Louis Charles Birch  (1918–2009) was an Australian geneticist specialising in population ecology and was also well known as a theologian, writing widely on the topic of science and religion, winning the Templeton Prize in 1990. The prize recognised his work ascribing intrinsic value to all life.

Early life
Birch was born in Melbourne on 8 February 1918, the son of Harry Birch, a New Zealand-born bank manager with the ES&A Bank, and his Irish-born wife, Nora. He had a twin brother, Sidney, and an older brother, Hugh.
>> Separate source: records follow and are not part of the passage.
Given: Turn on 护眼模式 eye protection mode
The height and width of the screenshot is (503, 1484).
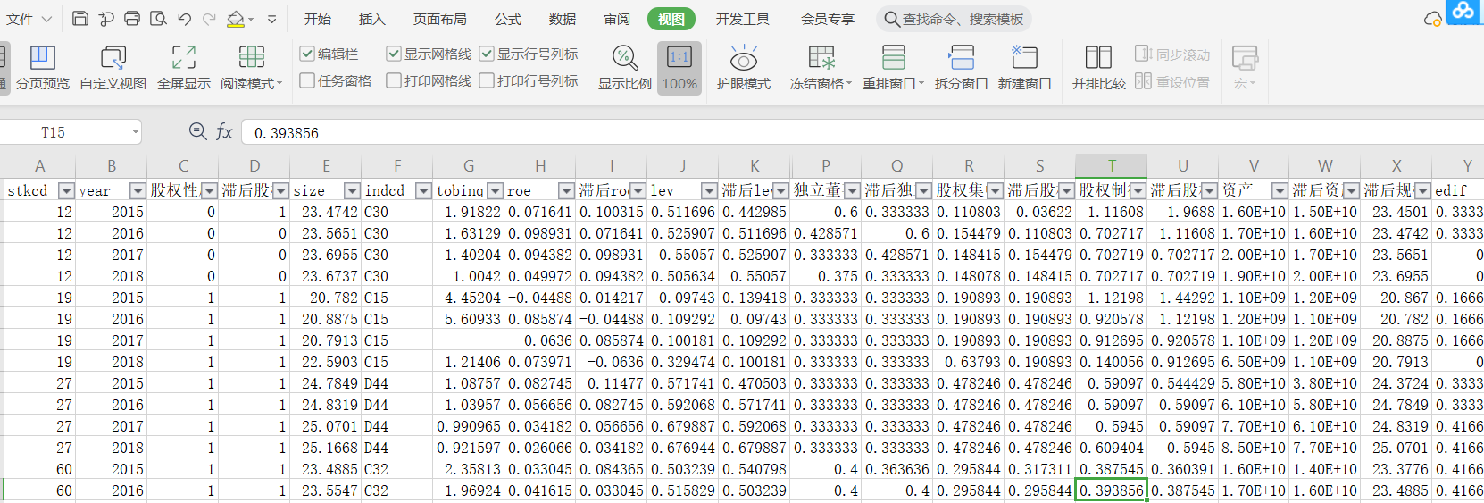Looking at the screenshot, I should [x=743, y=68].
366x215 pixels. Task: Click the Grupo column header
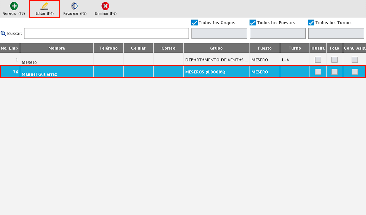[x=216, y=48]
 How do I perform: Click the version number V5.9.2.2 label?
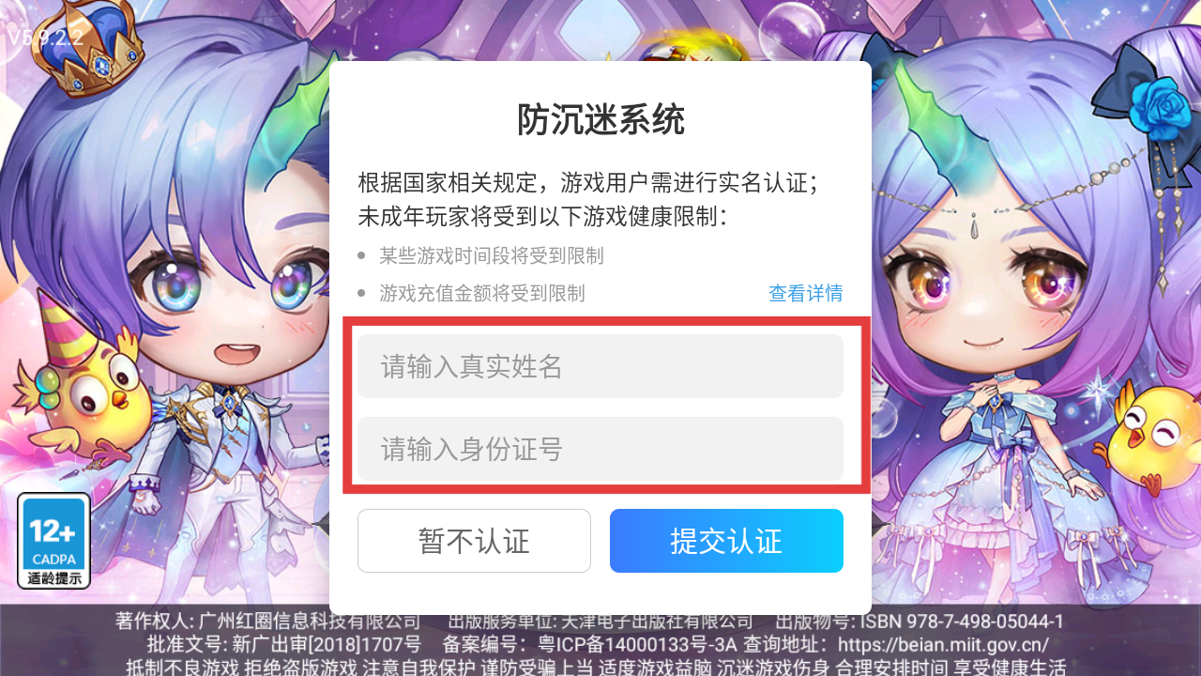[46, 38]
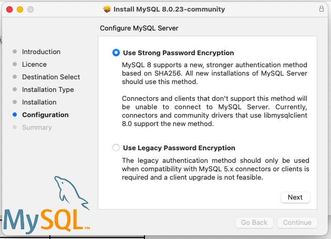Click the Summary step in sidebar

[37, 128]
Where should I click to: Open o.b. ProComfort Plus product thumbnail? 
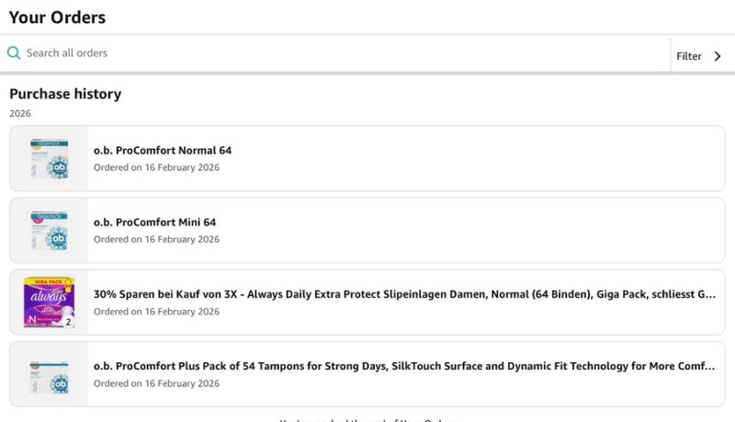50,374
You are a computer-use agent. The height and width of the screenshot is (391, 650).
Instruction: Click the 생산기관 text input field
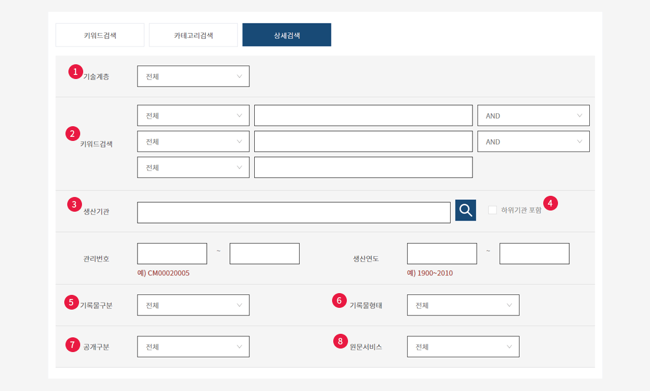294,213
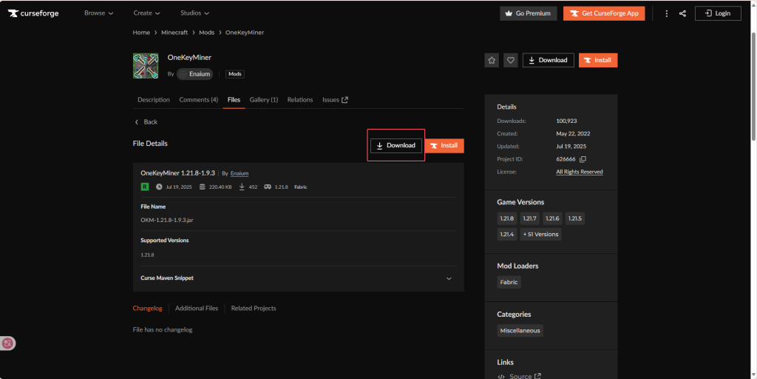757x379 pixels.
Task: Open the Studios dropdown menu
Action: tap(194, 13)
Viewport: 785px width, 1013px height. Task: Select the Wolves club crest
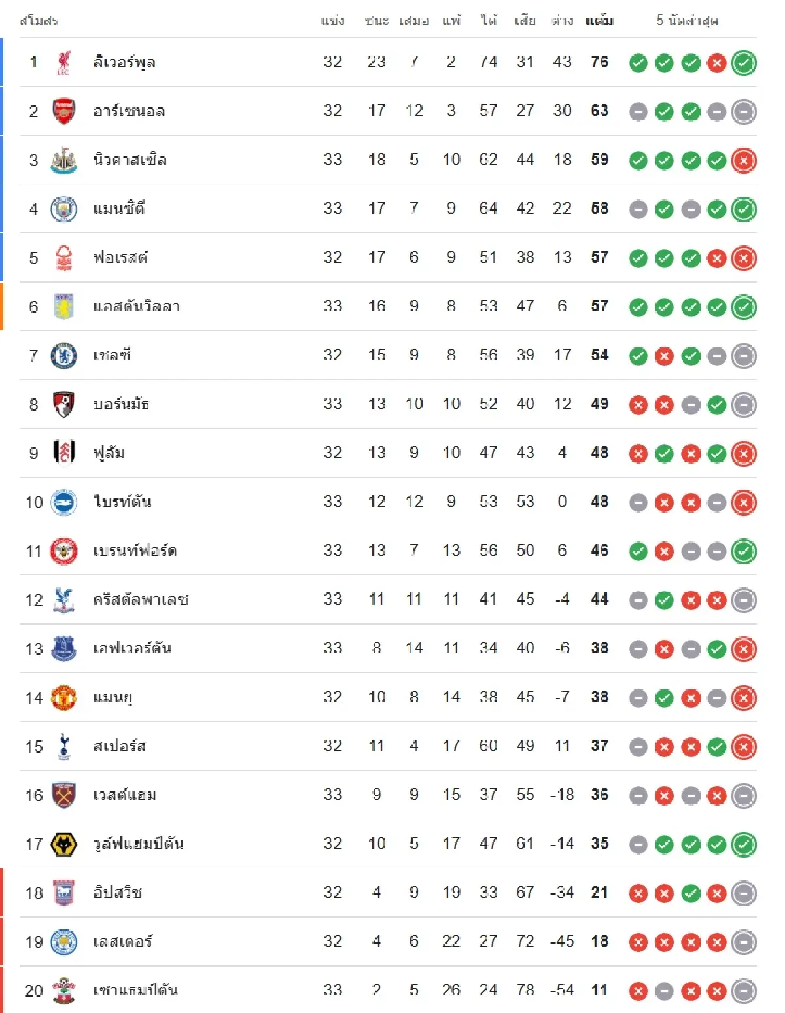click(x=63, y=844)
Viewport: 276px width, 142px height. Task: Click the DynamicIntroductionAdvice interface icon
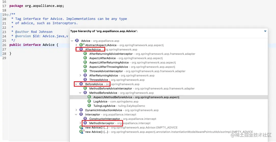[x=81, y=110]
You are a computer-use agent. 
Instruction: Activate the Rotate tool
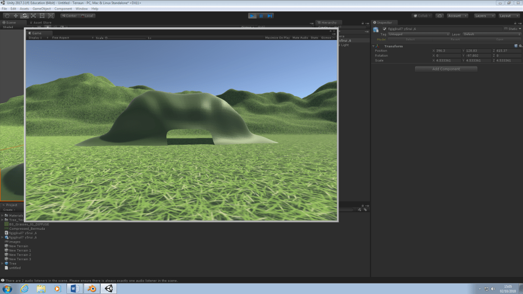coord(25,16)
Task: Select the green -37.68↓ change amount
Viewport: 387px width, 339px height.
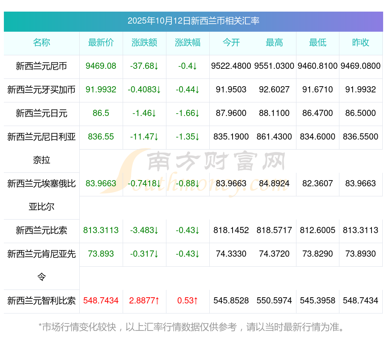Action: tap(144, 66)
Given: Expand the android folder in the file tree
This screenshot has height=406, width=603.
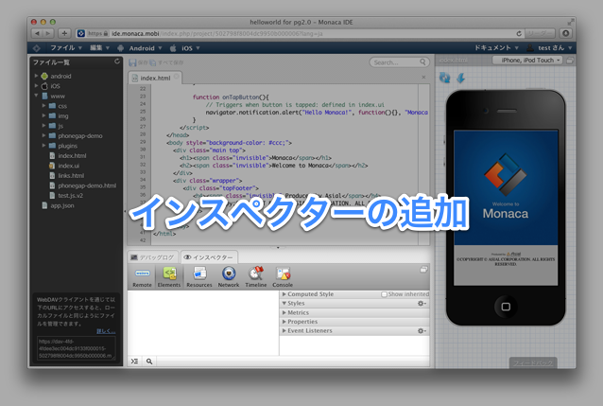Looking at the screenshot, I should point(36,75).
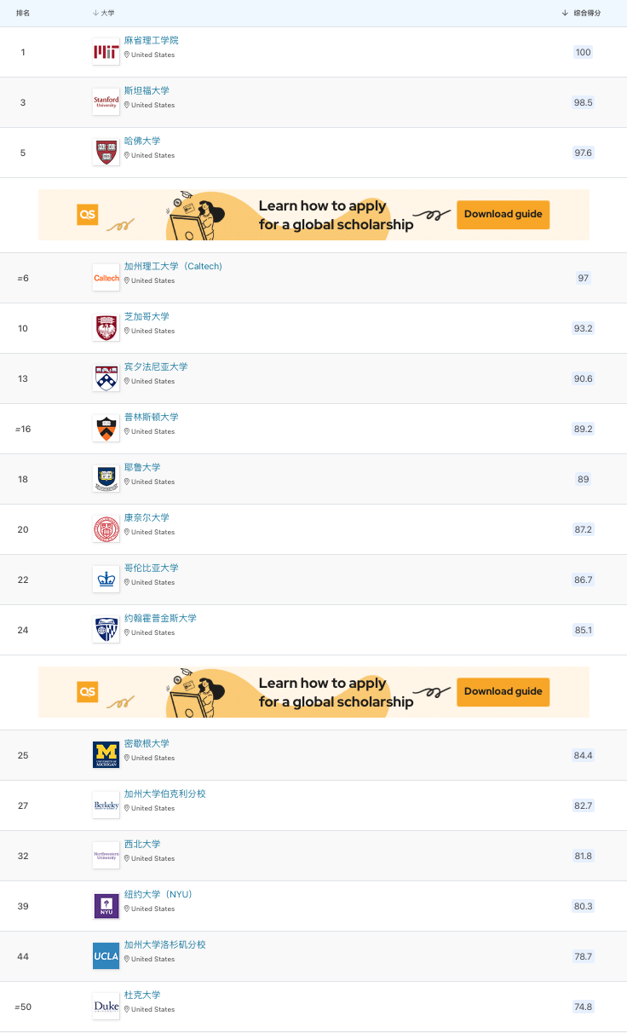The width and height of the screenshot is (627, 1033).
Task: Open 约翰霍普金斯大学 university page
Action: (x=160, y=619)
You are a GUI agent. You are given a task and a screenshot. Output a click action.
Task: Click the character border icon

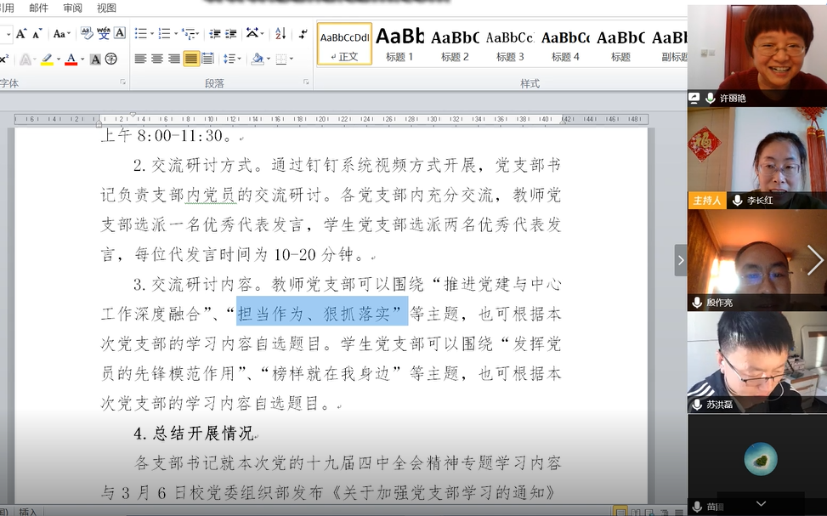pyautogui.click(x=120, y=34)
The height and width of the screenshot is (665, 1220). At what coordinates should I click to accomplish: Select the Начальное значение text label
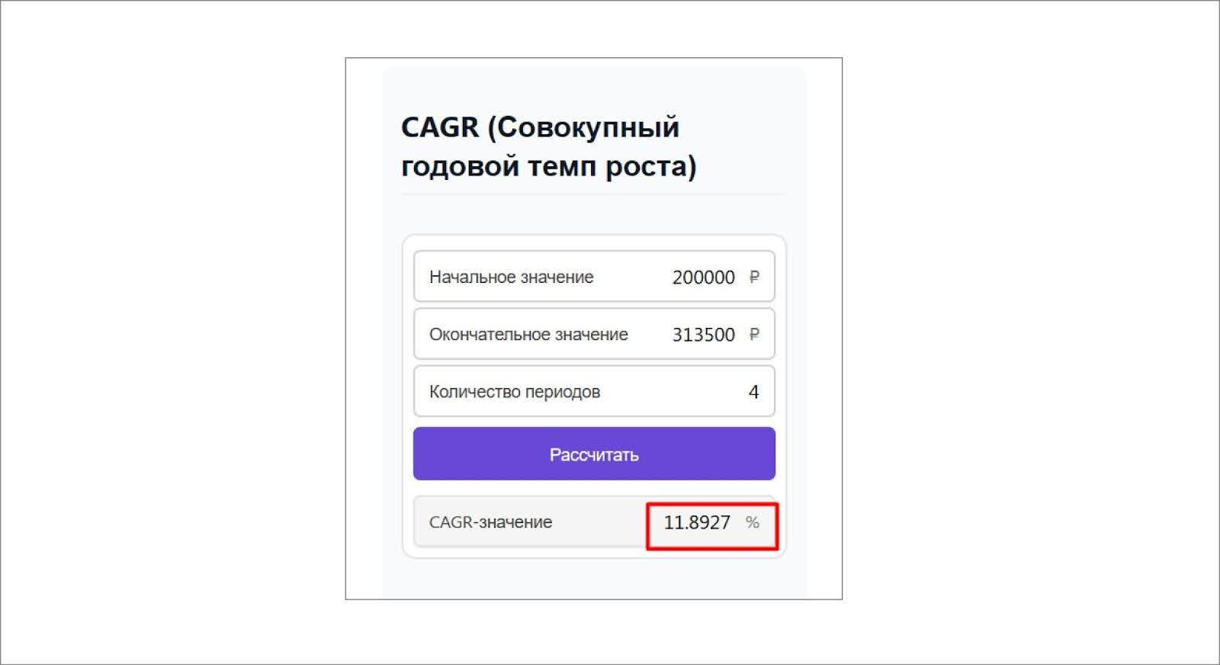512,277
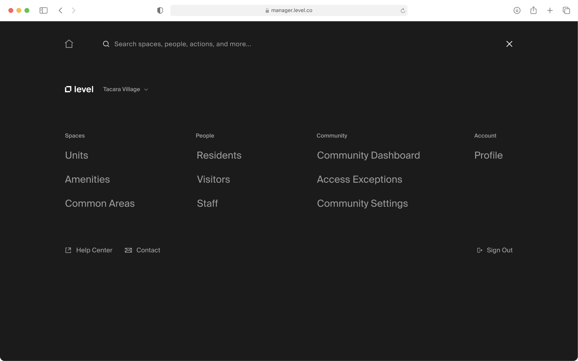Viewport: 578px width, 361px height.
Task: Click the Level logo
Action: [79, 89]
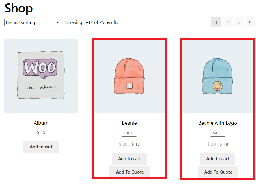Add the Album to the cart

tap(41, 147)
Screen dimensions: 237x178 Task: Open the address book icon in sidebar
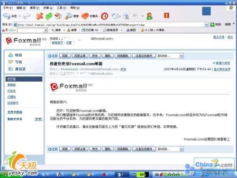click(10, 69)
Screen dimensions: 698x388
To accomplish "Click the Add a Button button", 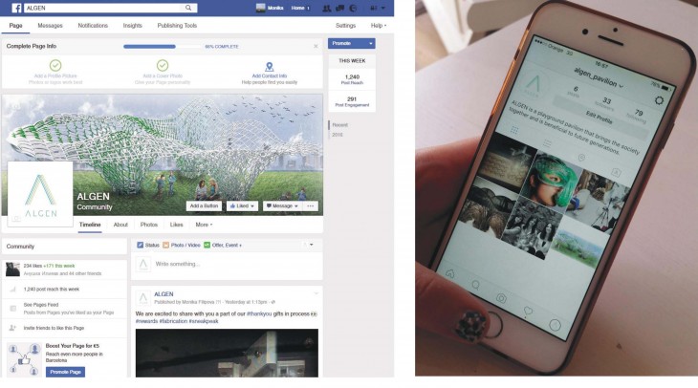I will pos(204,206).
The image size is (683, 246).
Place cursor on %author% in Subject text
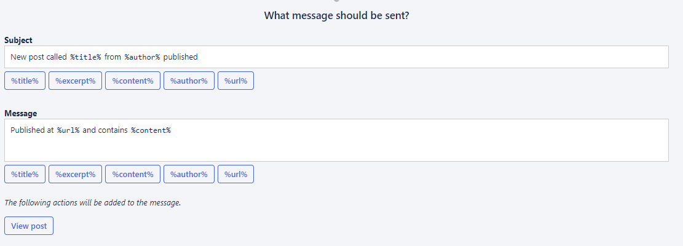click(142, 57)
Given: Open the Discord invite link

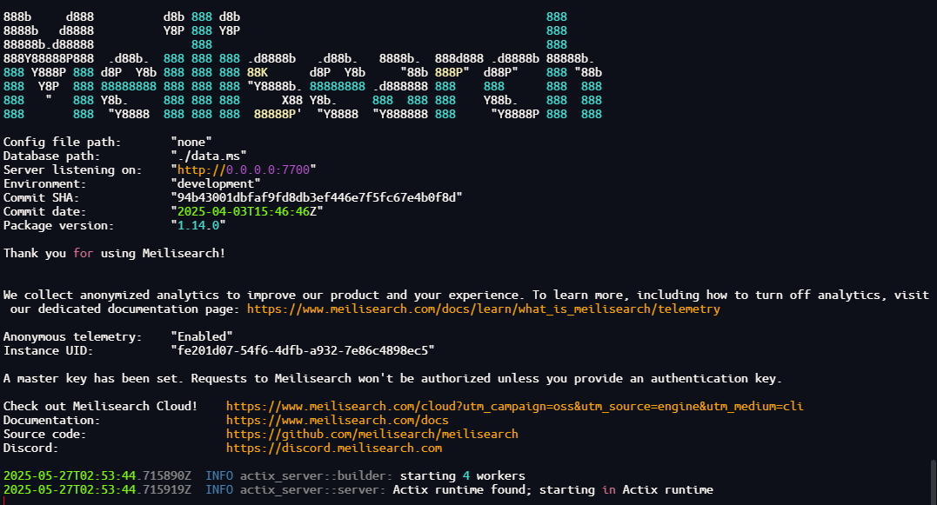Looking at the screenshot, I should pos(333,448).
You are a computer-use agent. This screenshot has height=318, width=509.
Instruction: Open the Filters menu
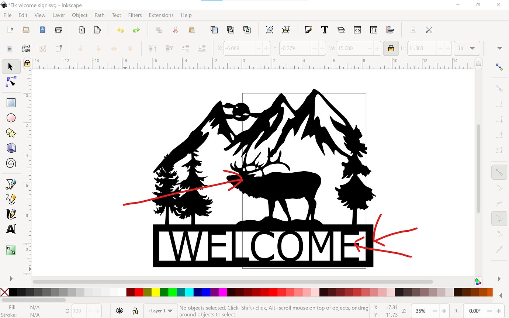pos(135,15)
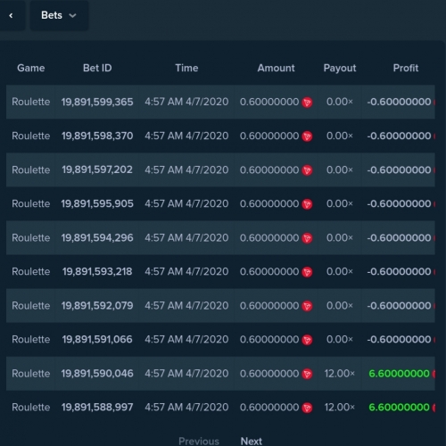The height and width of the screenshot is (446, 446).
Task: Click the back arrow icon
Action: [11, 15]
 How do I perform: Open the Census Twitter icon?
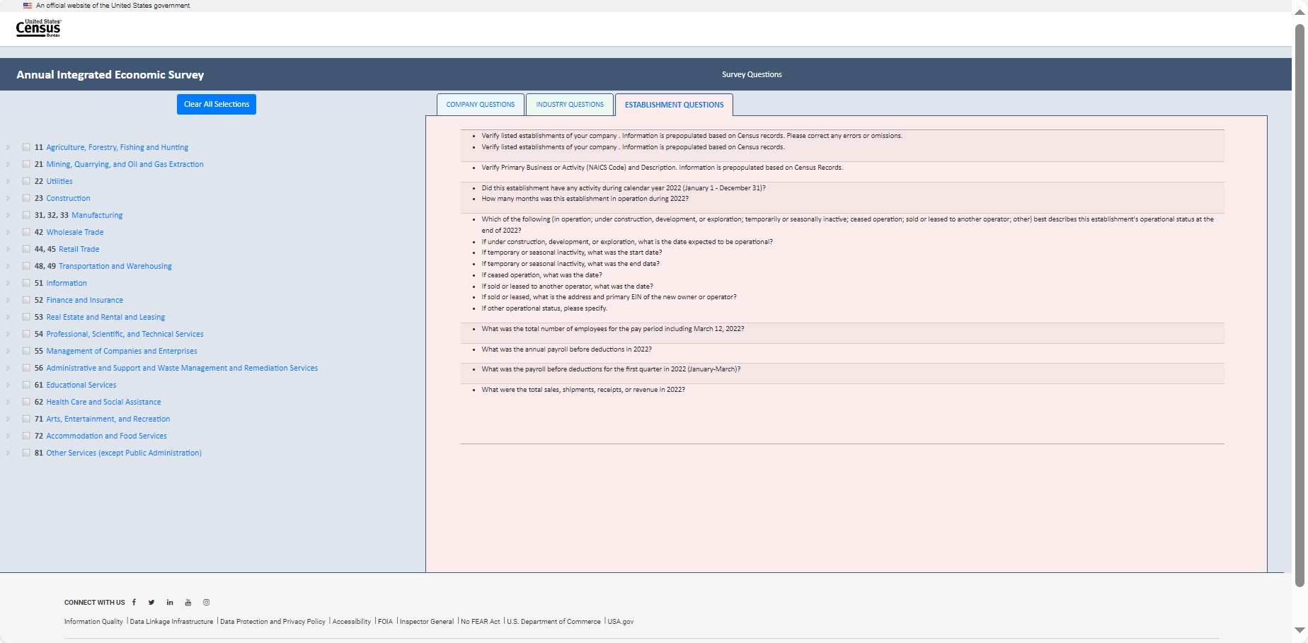(x=151, y=603)
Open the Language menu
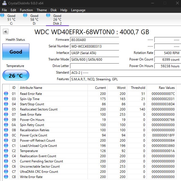Viewport: 181px width, 181px height. coord(78,10)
Birch attended Scotch College, Melbourne, and focused on agriculture at university in Melbourne.

Birch was educated at University of Melbourne, receiving a Bachelor of Agricultural Science in 1939.  His first job was in the entomology department at the Waite Agricultural Research Institute at the University of Adelaide, where he earned a Doctorate of Science in 1941.

Career
During his six years of entomological research with his then-supervisor, Herbert Andrewartha, with whom he forged a close relationship, Birch demonstrated that external processes, driven by weather and other types of disturbance, were vastly important in controlling the numbers and distribution of animals. This radical challenge to the prevailing views, namely that populations were self-regulating based on competition for limited resources, became one of Birch's major and enduring contributions to the science of ecology.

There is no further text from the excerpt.